Percakapan Dengan Tukang Parkir


Malam itu, setelah menghadiri rapat komunitas di salah satu Cafe di Jalan Hertasning, saya bergegas menuju tempat parkir. Dengan senyum mengembang saya mengambil helm yang sepertinya diletakkan dengan sengaja di atas generator cafe, terlindung dari hujan. Tenang saja, itu helm punya saya. Yang membuat saya tersenyum lebar karena tadinya benda tersebut saya sematkan di kaca spion motor dan hujan deras baru saja berlalu beberapa menit sebelumnya.

Seorang laki-laki yang saya perkirakan umurnya baru belasan mendekati motor saya. membantu mengeluarkan motor saya yang terjebak di tengah-tengah motor lain yang berjajar rapi dua saf. Ia memakai rompi berwarna orange. Sembari menggeser motor yang lain, saya mengajaknya berbincang. Memberondongnya dengan berbagai pertanyaan.

Sekolahki, dek?” saya memulai dengan sok ramah. Menebak-nebak kalau anak itu masih sekolah.

Iye’. Masih sekolah. SMK” Sekarang Ia sudah berhasil meloloskan motor saya.

Berapa biasa kita’ setor tiap hari?” Pertanyaan itu terlontar begitu saja. Saya ingat, seorang juru parkir lain pernah memberitahu kalau setiap hari Ia harus menyetor hasil jasa parkirnya sebesar dua puluh ribu rupiah kepada PD parkir. Jadi setiap hari, ada petugas dari PD parkir yang yang akan berkeliling dan mendatangi masing-masing areal parkir untuk meminta setoran.

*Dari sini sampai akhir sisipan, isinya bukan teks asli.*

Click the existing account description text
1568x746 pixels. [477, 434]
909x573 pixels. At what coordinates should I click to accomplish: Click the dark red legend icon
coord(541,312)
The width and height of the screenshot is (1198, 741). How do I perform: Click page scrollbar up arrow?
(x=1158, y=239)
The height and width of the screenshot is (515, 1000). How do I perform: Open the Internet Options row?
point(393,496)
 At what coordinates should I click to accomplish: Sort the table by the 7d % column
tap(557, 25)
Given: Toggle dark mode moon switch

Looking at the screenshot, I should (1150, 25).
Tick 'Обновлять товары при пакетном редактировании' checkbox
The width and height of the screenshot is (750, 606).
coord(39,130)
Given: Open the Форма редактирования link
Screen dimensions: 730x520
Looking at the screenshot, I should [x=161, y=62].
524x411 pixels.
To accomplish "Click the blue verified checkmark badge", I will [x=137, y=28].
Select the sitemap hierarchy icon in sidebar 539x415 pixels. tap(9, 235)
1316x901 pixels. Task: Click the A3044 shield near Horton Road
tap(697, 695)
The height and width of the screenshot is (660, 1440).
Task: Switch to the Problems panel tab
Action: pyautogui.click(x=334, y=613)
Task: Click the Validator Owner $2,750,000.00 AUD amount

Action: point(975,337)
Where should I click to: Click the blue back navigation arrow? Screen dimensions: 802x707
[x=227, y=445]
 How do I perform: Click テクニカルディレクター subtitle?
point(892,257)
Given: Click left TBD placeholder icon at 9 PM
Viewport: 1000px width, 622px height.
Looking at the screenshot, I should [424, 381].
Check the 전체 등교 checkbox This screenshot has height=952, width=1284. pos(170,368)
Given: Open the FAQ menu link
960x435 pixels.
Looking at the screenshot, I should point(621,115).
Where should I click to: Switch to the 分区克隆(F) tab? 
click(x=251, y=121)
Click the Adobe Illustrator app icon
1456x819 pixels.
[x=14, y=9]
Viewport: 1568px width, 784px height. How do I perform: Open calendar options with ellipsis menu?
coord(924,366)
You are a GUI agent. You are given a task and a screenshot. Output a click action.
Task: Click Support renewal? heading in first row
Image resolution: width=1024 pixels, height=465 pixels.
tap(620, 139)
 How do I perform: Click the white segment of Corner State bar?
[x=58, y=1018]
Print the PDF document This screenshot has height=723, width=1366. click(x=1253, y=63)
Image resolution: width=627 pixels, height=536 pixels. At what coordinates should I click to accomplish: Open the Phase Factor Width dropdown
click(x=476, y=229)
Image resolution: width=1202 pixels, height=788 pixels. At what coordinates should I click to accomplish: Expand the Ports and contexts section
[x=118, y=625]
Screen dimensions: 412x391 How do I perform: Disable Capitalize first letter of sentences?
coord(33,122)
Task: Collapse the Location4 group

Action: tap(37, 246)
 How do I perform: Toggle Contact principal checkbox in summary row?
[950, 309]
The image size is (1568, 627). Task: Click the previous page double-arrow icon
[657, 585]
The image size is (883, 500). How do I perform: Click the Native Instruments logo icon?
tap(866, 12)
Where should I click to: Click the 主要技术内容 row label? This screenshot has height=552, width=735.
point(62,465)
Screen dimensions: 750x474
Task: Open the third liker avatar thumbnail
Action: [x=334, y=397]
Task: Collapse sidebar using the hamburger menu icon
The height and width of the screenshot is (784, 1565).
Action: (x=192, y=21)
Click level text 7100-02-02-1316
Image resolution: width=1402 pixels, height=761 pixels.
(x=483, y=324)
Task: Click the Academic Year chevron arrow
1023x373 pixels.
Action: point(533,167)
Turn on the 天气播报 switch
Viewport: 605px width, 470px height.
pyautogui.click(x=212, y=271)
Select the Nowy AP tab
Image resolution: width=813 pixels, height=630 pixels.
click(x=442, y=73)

Dua puluh ribu. Barusan pergi itu petugasnya” anak itu menjawab pertanyaan saya dengan sabar.

Ndak papaji kutanya-tanya toh?” saya sebenarnya sudah naik diatas motor, tetapi belum juga memutar kuncinya. Saya masih ingin mengajukan banyak pertanyaan. Penasaran dengan anak yang satu ini. Ditambah lagi ia mengaku bersekolah dan menjalani profesi sebagai juru parkir setelah pulang dari menuntut ilmu.

Iye, kak. Kugantiji kakak ku, dia yang urus” Ia masih menjawab saat kutanya perihal cara menjadi tukang parkir dan mendapat lisensi sebagai juru parkir. Yang begituan naurus di PD Parkir, Kak, di Jalan Hati Mulya”.
“Tapi disini ndak adaji preman toh? Yang biasa minta setoran selain pemerintah?” saya teringat dengan salah satu tukang parkir bank tidak jauh dari tempat saya bekerja. Saat itu saya penasaran dengan kartu parkir yang ia kalungkan di leher. Katanya itu tanda kalau dia tukang parkir resmi. Tidak sama dengan temannya yang satu, sambil melirik ke salah satu tukang parkir yang sedang merokok tidak jauh dari tempatnya.  Katanya ia adalah preman yang tiba-tiba muncul mengancamnya untuk berbagi lahan parkir. Tidak mau nyawanya melayang, lahan parkirnya ia bagi dengan preman.

Tidak adaji kalau di sini, Kak” anak itu masih setia menjawab pertanyaan saya. sementara itu mesin motor sudah saya nyalakan, dan kewajiban membayar parkir sudah saya jalankan.


Belajar yang rajin ya” saya beralu dengan mentipkan kata-kata mutiara. Sungguh, saya senang sekali malam ini, karena sudah membayar jasa parkir dengan ikhlas dan memeperoleh pelajaran berharga tentang kerja keras.